We’d eaten dinner with them the nigh
t before, and I could tell Mum and Dad didn’t want to put too much pressure on them so they kept things pretty light, but Chris, Adam and me knew they would be the perfect new owners. The time they had put into the restaurant these past few months had been such a big help and a massive success. People flocked back to have meals now and the Onslow had gained quite the reputation as the place to go if you wanted a hot meal and a cold beer.
Like the days of old.
The McGees’ biggest opponents were the retired toffs from the city who wanted to turn the Onslow into a B & B. They had come out and inspected several times. I had loitered on the staircase, eavesdropping on their plans of knocking down walls and laying carpet over the hundred-year-old floorboards. It was horrifying. Another potential buyer was Gary Brewster, the insipid local pharmacist. What he wanted with the Onslow was anyone’s guess – rumour had it that he wanted to convert it into a home for himself and his high-maintenance wife. It would make for a rather grand mansion on the hillside, I guessed.

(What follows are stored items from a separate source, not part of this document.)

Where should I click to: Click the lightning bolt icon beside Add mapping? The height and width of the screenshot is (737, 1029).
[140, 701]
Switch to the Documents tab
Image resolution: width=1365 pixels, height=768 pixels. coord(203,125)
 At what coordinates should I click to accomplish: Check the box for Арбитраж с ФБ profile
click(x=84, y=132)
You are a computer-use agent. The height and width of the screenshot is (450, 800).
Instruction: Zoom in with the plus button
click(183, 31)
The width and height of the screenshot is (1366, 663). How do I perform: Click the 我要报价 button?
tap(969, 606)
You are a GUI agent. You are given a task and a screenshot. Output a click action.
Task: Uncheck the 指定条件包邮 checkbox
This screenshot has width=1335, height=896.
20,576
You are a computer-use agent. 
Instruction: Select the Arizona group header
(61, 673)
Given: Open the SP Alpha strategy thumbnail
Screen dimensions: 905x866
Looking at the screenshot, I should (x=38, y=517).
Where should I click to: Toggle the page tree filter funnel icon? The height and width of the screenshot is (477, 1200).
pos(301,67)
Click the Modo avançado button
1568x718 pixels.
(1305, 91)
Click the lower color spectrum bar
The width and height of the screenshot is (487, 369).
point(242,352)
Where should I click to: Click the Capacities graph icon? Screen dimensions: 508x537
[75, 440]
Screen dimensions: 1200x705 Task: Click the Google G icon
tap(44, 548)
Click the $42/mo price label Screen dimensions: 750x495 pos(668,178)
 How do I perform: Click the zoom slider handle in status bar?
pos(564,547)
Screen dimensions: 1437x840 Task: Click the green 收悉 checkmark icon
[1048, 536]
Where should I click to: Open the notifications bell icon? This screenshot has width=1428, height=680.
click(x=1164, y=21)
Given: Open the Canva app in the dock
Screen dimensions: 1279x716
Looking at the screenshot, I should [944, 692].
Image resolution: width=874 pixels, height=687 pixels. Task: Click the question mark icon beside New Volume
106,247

But it wasn’t meant to be anything like that – the Onslow had served the community for over four generations. It was a place to gather after a hard week’s work, to catch up with mates, or to secretly pash your crush in a shadowy alcove. It was supposed to be filled with music and laughter, a meeting point for functions and discos, for lonely widowers to sit at the bar on a graveyard shift and be kept company by the barman. It was a rite of passage for every local eighteen-year-old to come in and have their first drink. It was where the Onslow Boys would meet up and play pool and fill the jukebox with shrapnel.
Gary Brewster couldn’t win today, he just couldn’t. The thought of the Onslow shutting its doors to the public broke my heart. It hurt more than worrying about moving back to the city to live; it was the end of an era and I could tell my dad knew it, too.
Dad sat in the beer garden with his paper and a green tea. He was turning the pages but I knew his mind was elsewhere. Mum was busy roaming through the hotel, waving freshly baked bread around and setting out flowers for last-minute inspections. I had argued with her that she didn’t want it to seem too appealing, that after all we didn’t want the McGees to have too much competition. But as with all things, Mum’s motto was, “There are no friends in business.”